Volkstanz
Mutti hatte uns auf den Schulchor aufmerksam gemacht. Sie war eine von zwei Frauen im Sekretariat der Schule (POS).
Rudi B. war Musiklehrer und Chorleiter. Es gab sogar einen Musikraum mit einem Flügel.
Rudi B. war ein drahtiger Mann mit einem ironischen Lächeln und er hatte Ideen. Noch heute geistern mir seine Chorlieder durch den Kopf.
Wir spielten die „Kammerdienerszene“ aus Kabale und Liebe. Wir ließen unser
Publikum eine akustisch/optische Zeitreise erleben, indem Bilder auf der Rückseite einer Projektionswand erschienen.
Rudi B. vertrat auch vehement die Erhebung von Eintrittspreisen, weil in seinen Augen Kunst nichts wert ist, wenn sie nichts kostet.
Irgendwann kam er mit dem Volkstanz – Projekt.

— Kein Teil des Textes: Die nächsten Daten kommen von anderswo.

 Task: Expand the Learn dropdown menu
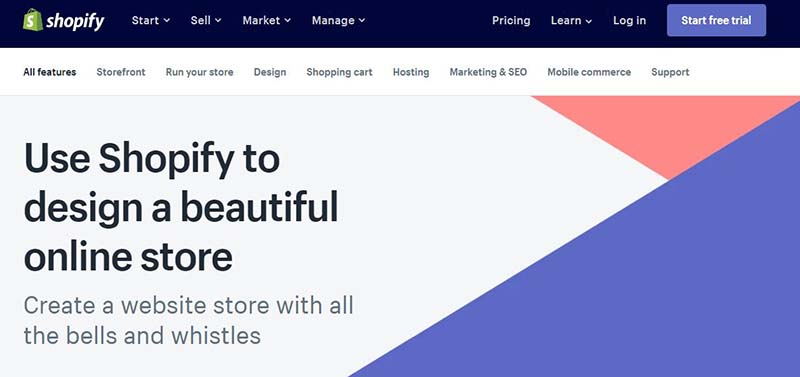click(571, 20)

Rustikale Kostüme halfen uns über das rudimentäre Tanztalent. Wir, mein Bruder und ich, waren doch schon über zehn und dann sollten wir mit Mädchen tanzen.
Das Tanzstück hatte etwas mit Holland zu tun. Das Bild auf der Projektionswand
zeigte Windmühlen. „Wenn wir im Sommer mal nach Holland geh'n und uns amüsieren an den blauen Seen...“ - kommt mir sofort in den Sinn.
Demnach waren wir der Fischer und die Fischersfrau!
„...Und was soll man meinen, Holzschuh an den Beinen ...“; Rudi B. hatte echte Holzpantinen von irgendwoher besorgt.
Über die Bretter, die die Welt bedeuteten, wummerten unsere schweren Holzlatschen.
Am Schluss der Darbietung warfen wir die Schuhe nach vorn auf die Bühne. Das Publikum erschrak, und kurz darauf brandete der Beifall auf.
Und eigentlich war es doch ganz einfach
zu tanzen. Mit manchen Mädchen konnte man sich sogar sehen lassen.